-- START Listed records --

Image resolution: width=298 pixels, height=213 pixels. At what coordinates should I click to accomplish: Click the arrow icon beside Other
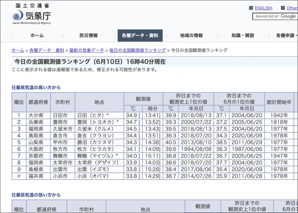pos(283,8)
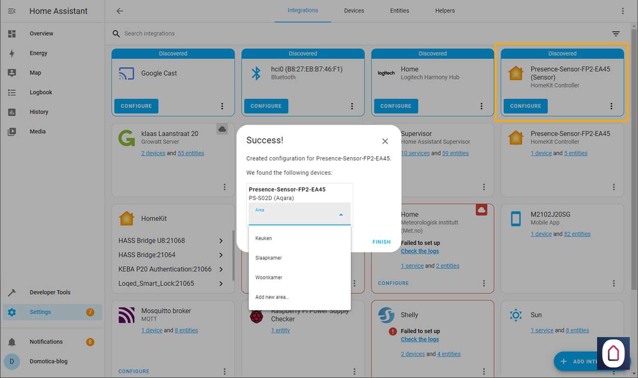638x378 pixels.
Task: Click the Notifications bell icon
Action: [x=12, y=342]
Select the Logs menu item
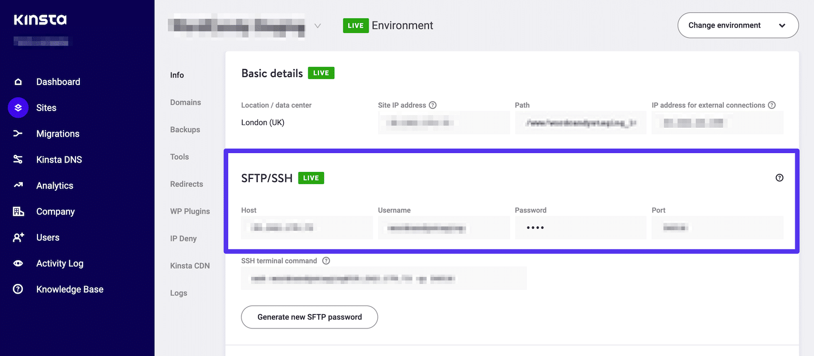This screenshot has height=356, width=814. pos(179,293)
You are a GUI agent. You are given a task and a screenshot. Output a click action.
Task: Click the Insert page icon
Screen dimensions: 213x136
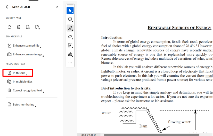[x=37, y=27]
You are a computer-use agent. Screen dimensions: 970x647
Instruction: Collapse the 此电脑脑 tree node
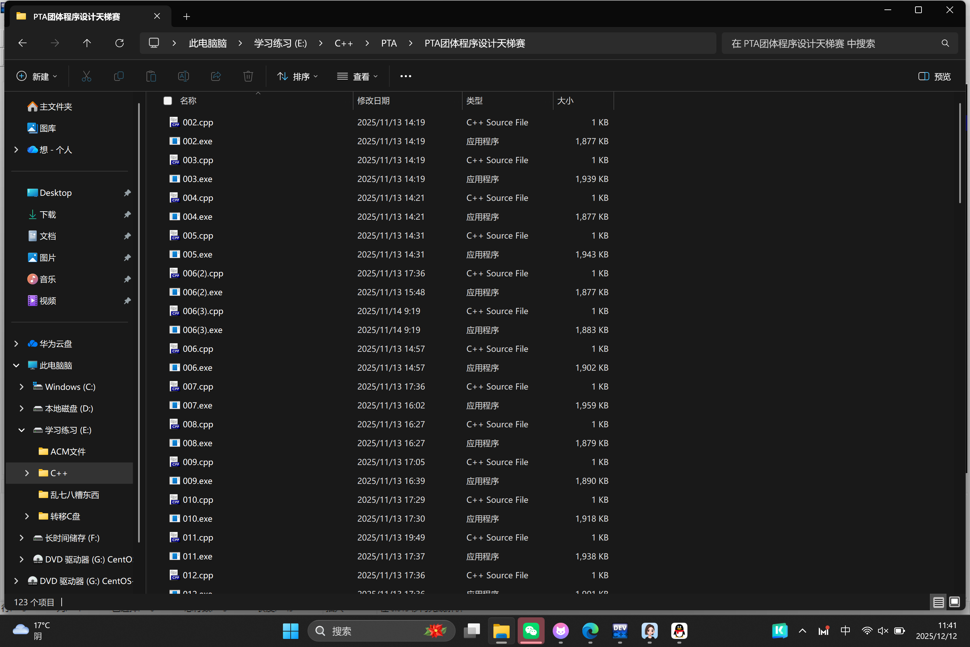[16, 365]
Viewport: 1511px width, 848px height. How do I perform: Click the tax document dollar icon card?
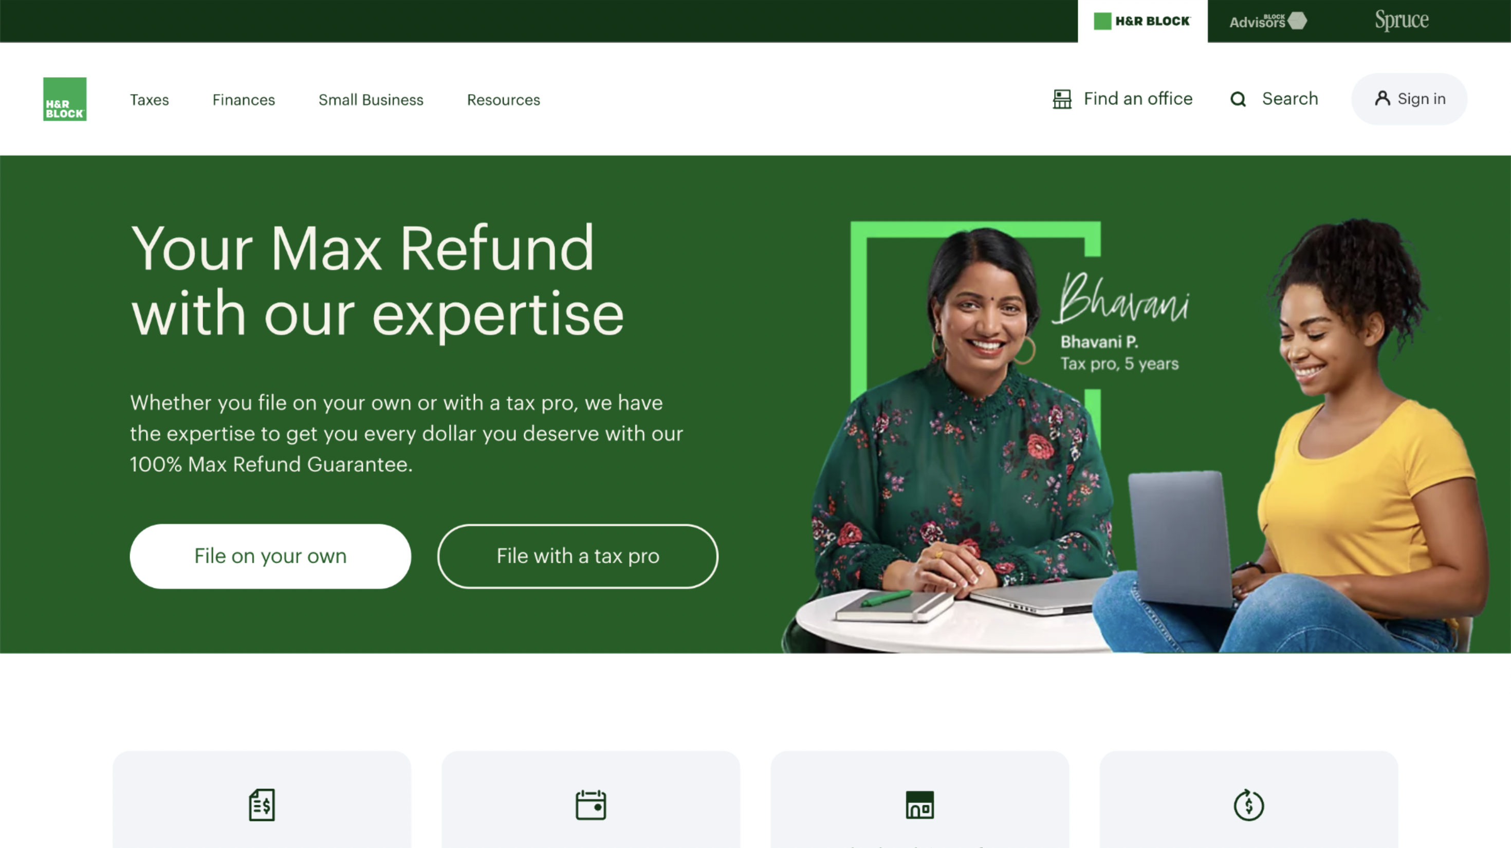[262, 799]
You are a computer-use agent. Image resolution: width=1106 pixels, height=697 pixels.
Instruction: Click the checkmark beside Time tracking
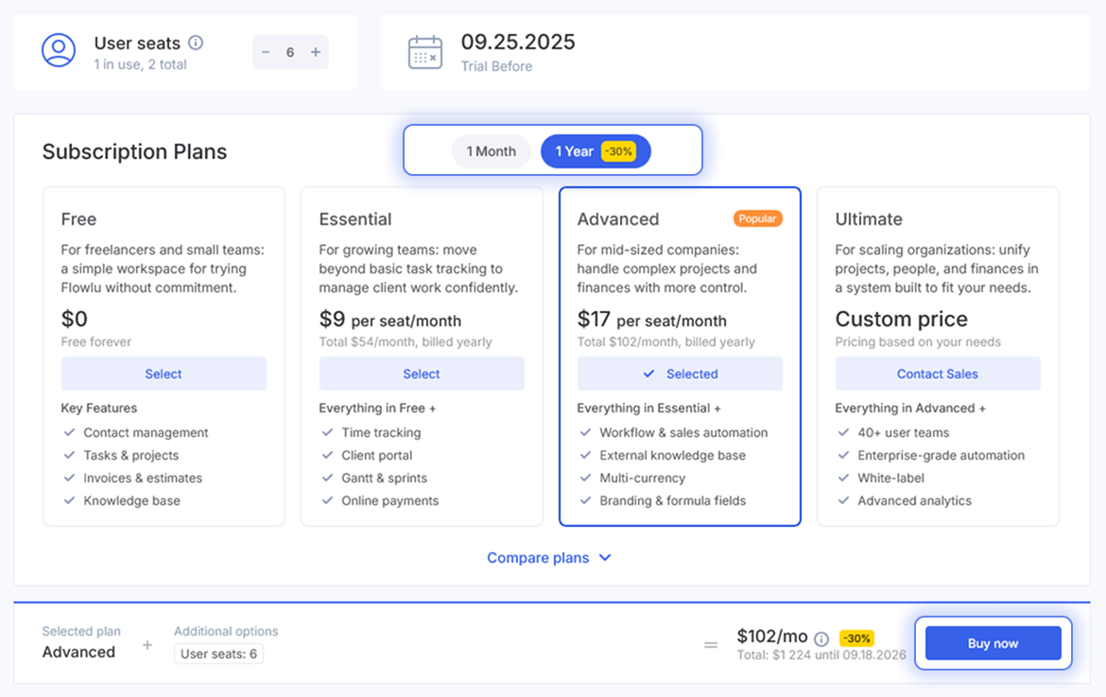(x=328, y=432)
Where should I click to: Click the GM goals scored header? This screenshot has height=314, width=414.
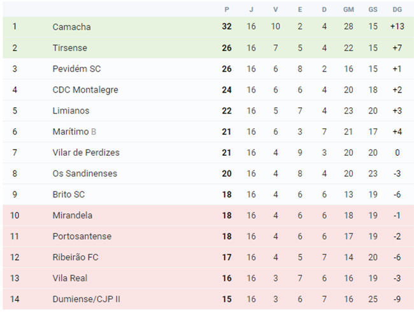pyautogui.click(x=348, y=10)
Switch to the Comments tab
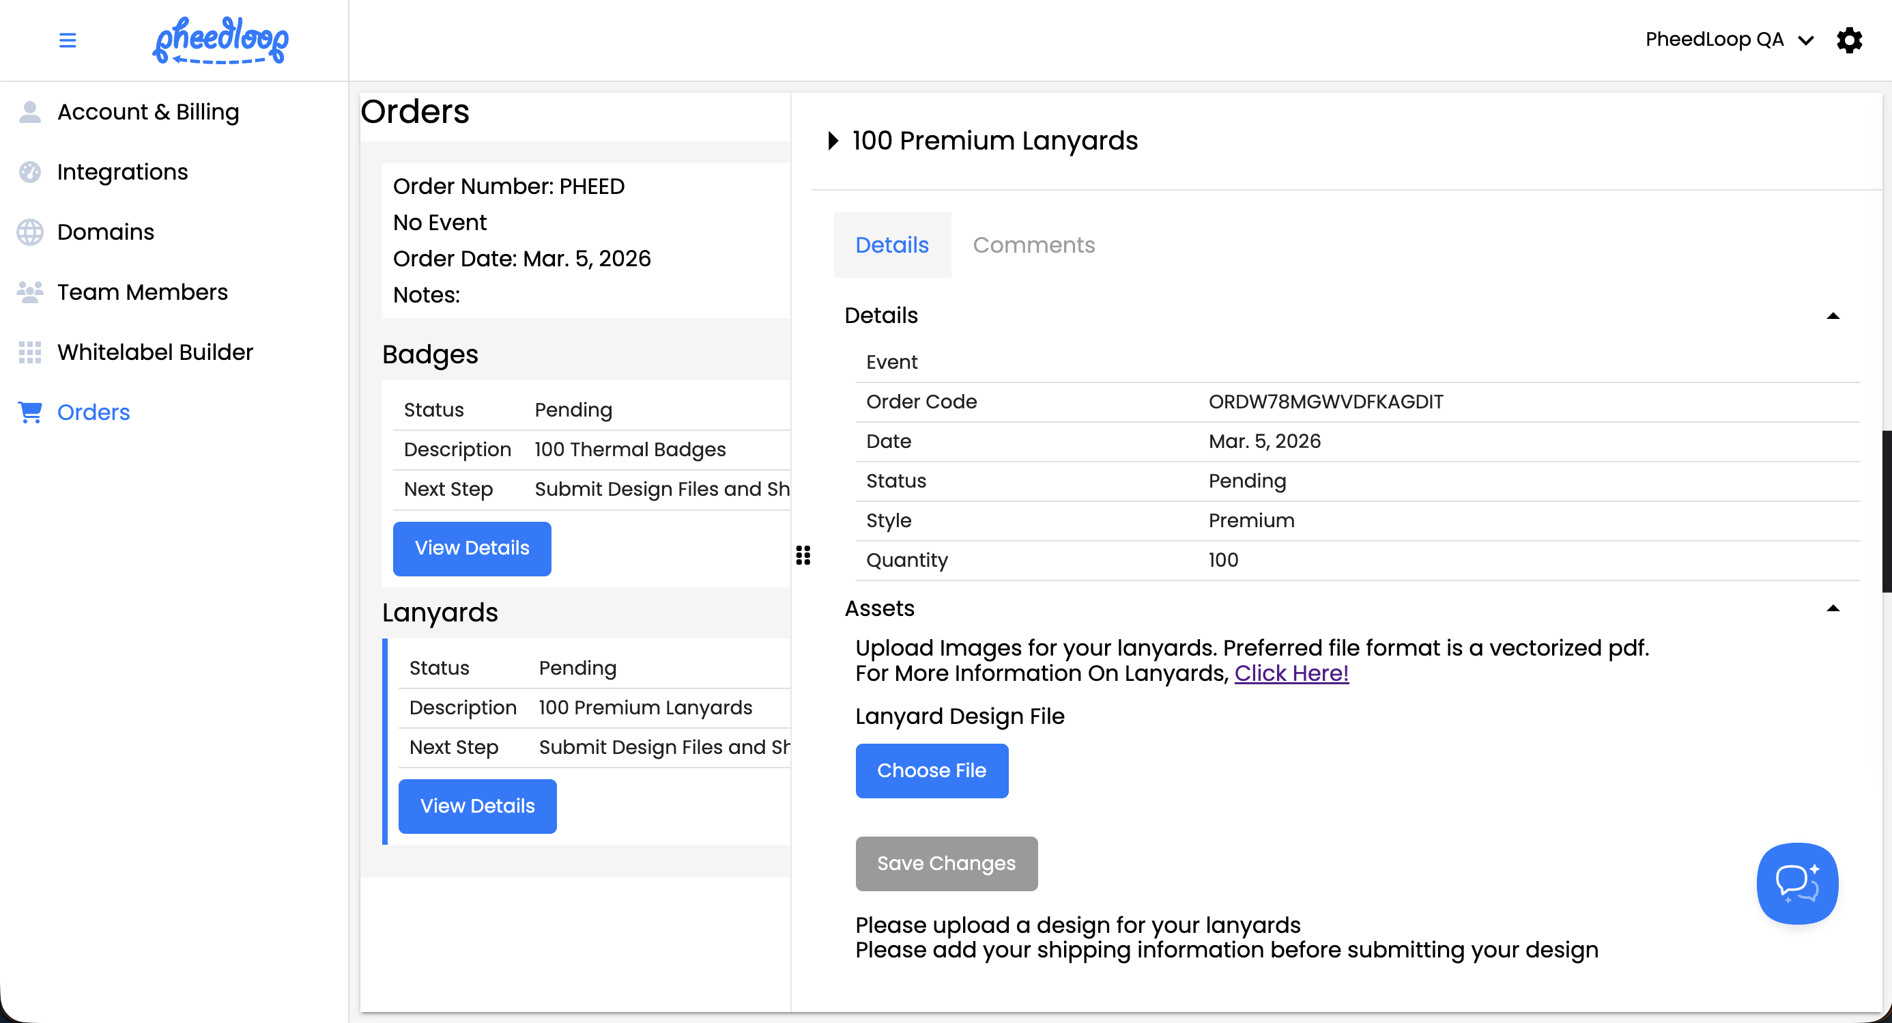Viewport: 1892px width, 1023px height. click(x=1033, y=245)
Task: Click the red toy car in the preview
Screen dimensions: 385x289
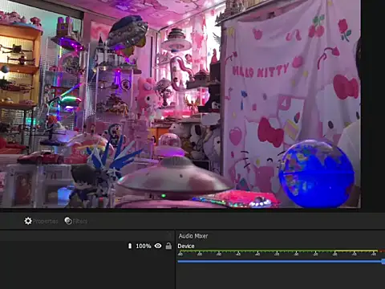Action: (x=41, y=157)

-- END Listed records --

Copy out every line of the listing, substituting "Display size" for each "Screen dimensions" and leaving all else unchanged. Omit the pictures.

Complete output
Image resolution: width=298 pixels, height=213 pixels. At what coordinates should I click to accomplish: Click the arrow icon beside Other
pos(283,8)
638x378 pixels.
Task: Click the Notifications bell icon
Action: [x=12, y=342]
Select the Logs menu item
This screenshot has height=356, width=814. pos(179,293)
You are a GUI agent. You are given a task and a screenshot. Output a click action.
Task: Click the Insert page icon
Display size: 213x136
[x=37, y=27]
You are a computer-use agent. Display size: 970x647
Instruction: Collapse the 此电脑脑 tree node
[16, 365]
Viewport: 1511px width, 848px height. How do I perform: Click the tax document dollar icon card?
[262, 799]
You are a computer-use agent. Image resolution: width=1106 pixels, height=697 pixels.
Instruction: Click the checkmark beside Time tracking
(x=328, y=432)
Where should I click to: Click the GM goals scored header? This screenshot has height=314, width=414.
pyautogui.click(x=348, y=10)
Switch to the Comments tab
Viewport: 1892px width, 1023px height. click(x=1033, y=245)
Task: Click the red toy car in the preview
Display size: 385x289
Action: (x=41, y=157)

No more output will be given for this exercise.